Given that the government supports him, the people should have more say over his continued employment than they do.
It's almost like you don't read what people write before you respond.
If you want to argue against such programs, just insisting they are illegitimate and want to tear down America won't really get the job done.
That's all I'm seeing here - reflexive animosity. Which is the go-to these days, I know.
I would not like a 'Holocaust Skepticism Studies' department. The way a free-speech advocate would get rid of that department would be to explain why Holocaust denial is an antisemitic scam, not to pound the table over and over again and say 'This is an OUTRAGE.'
It may outrage me, but that alone doesn't delegitimize something.
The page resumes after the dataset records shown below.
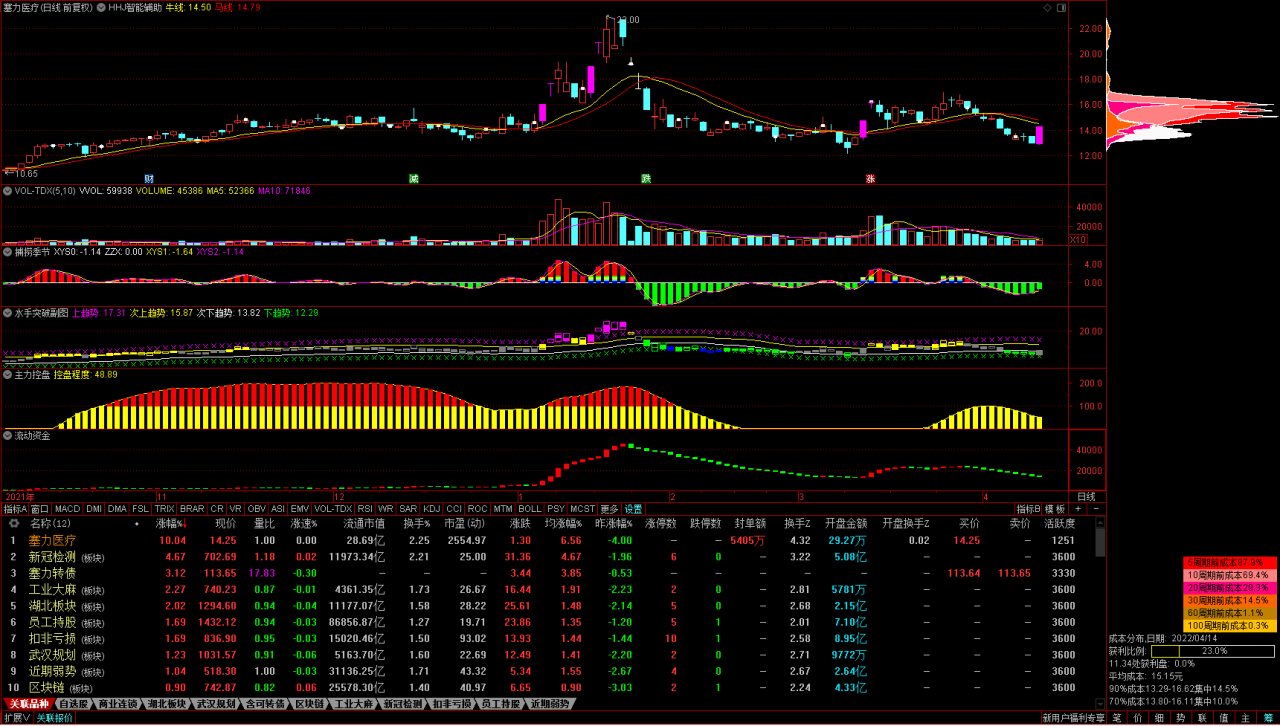Toggle the 主力控盘 indicator panel marker
The image size is (1280, 726).
pyautogui.click(x=8, y=375)
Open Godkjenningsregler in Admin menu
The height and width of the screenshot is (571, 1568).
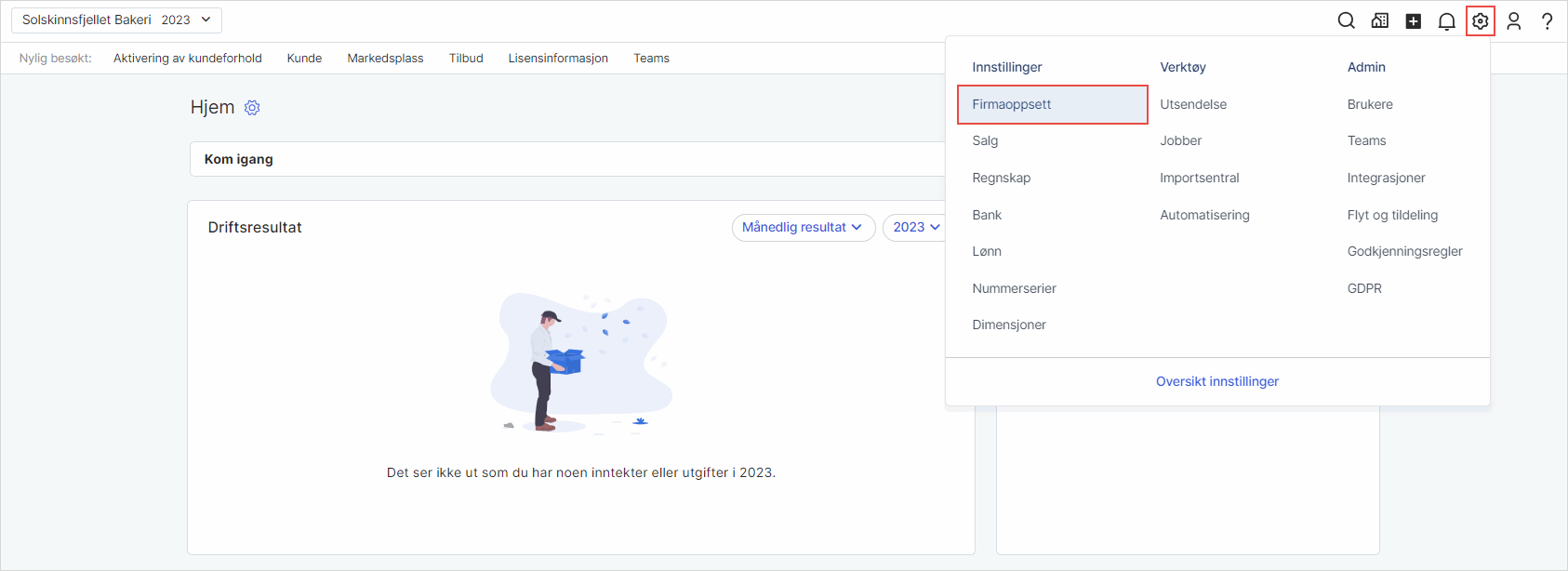click(1404, 251)
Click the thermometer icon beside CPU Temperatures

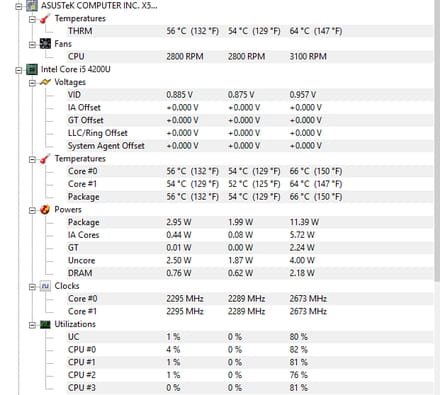pyautogui.click(x=45, y=158)
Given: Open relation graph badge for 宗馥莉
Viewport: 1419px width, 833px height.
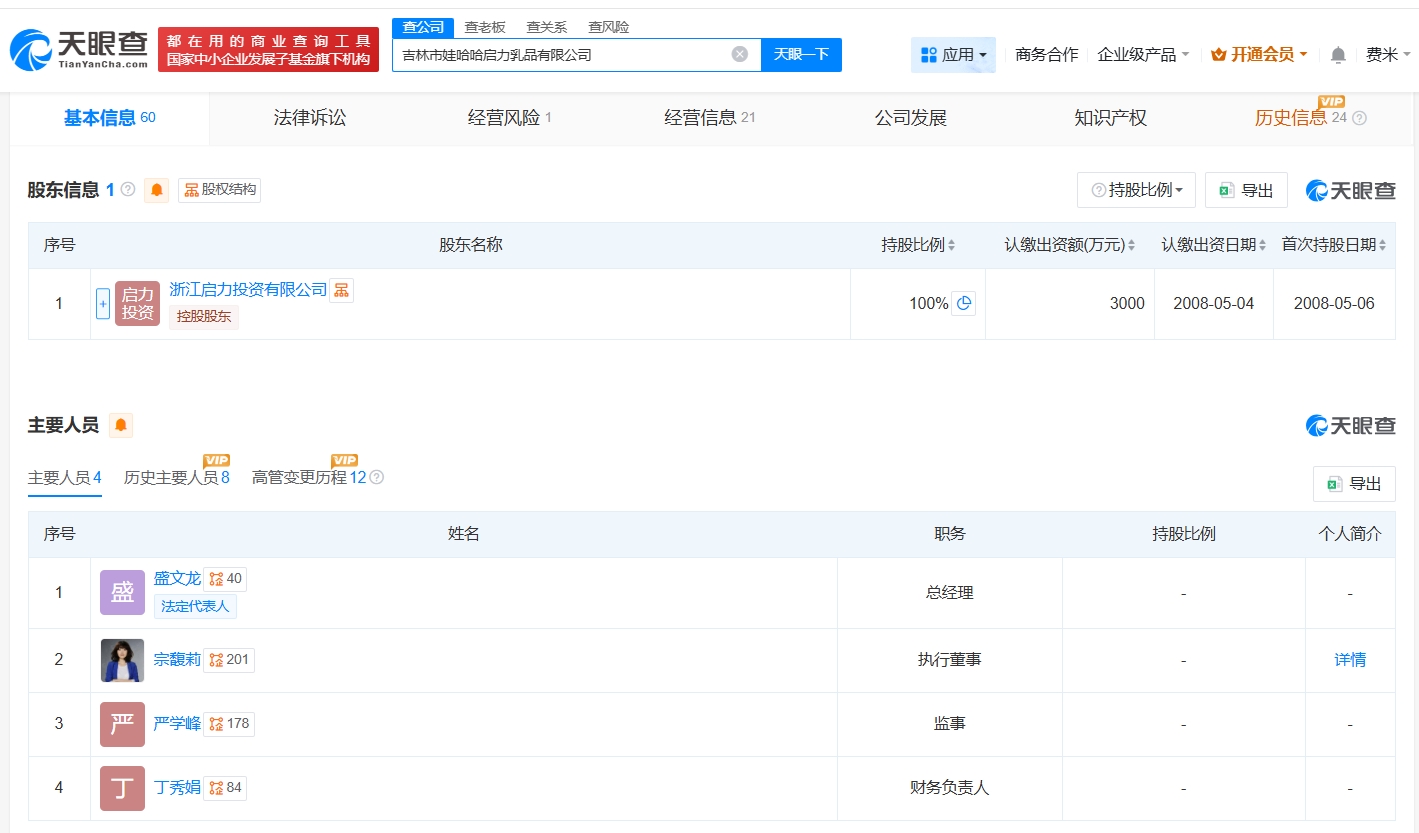Looking at the screenshot, I should click(x=228, y=660).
"The core mission of a university is to each[sic] things that are useful in the real world. Really, that IS the core mission, not “the fearless pursuit of the truth”.
@Brett Bellmore. What in your considered opinion are those subjects which are worthy of being taught beyond STEM and easily marketable skill sets? Would you approve of philosophy, including the utterance of long dead men who didn't speak English? Literature, including fiction and poetry? History? Anthropology?
Archaelogy?
And that "cancer" you say is destroying universities, what can you cite as convincing support for that extraordinarily dramatic con-tention? What previously great schools have been destroyed by what you decry or are soon to die as a result of your "cancer"? (I think we should leave out a number of special cases like small liberal arts colleges, a few single sex ones, demographically disadvantaged, etc.)
Do you favor big athletic programs so long as they pull in money and alumni donations?